-- Opening Marker --
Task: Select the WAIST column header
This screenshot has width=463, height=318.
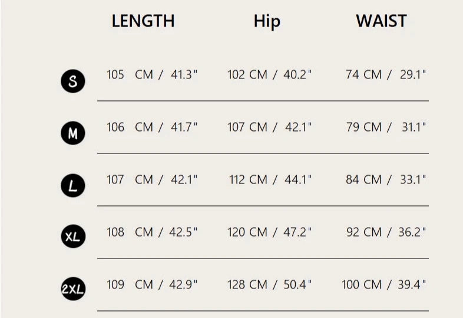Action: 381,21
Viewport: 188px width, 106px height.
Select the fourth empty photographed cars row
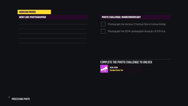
-- Closing Marker --
-- Opening Marker --
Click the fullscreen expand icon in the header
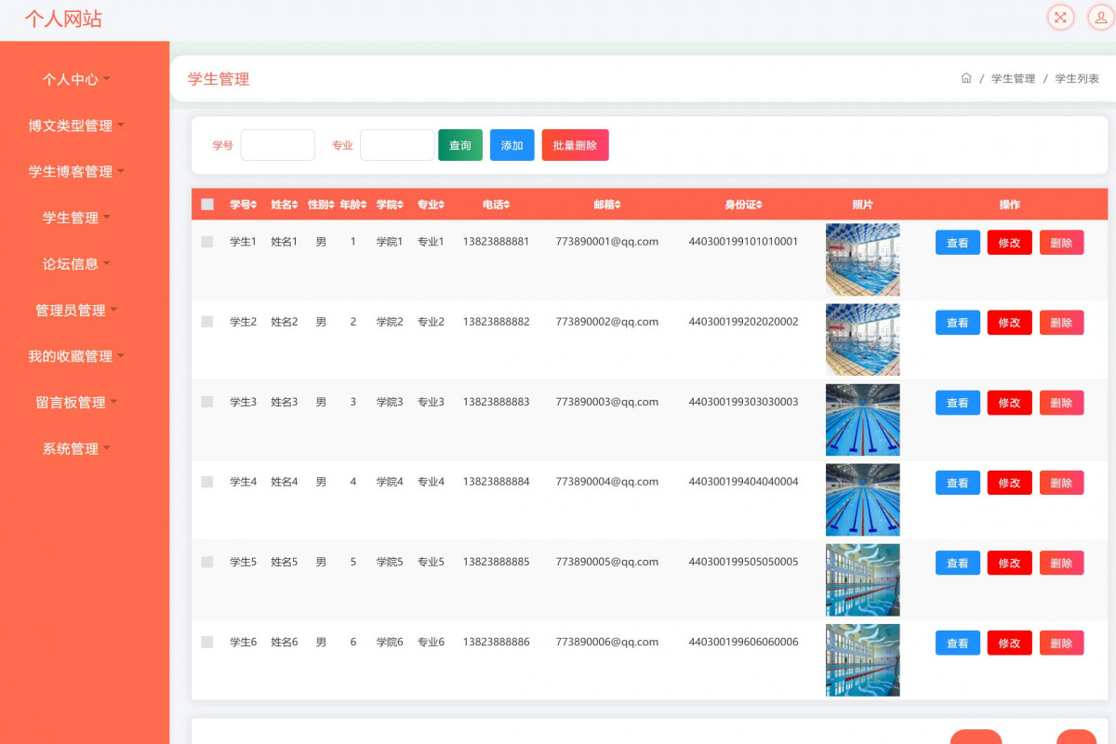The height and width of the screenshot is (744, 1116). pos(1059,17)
-- Closing Marker --
■ Work to be completed
Taking the lines above, repeat exactly those from the line that contains "Viewport: 188px width, 106px height." through the line that contains "Select the fourth empty photographed cars row", and both of those lines as well. Include nothing else.

■ Response box
Viewport: 188px width, 106px height.
Select the fourth empty photographed cars row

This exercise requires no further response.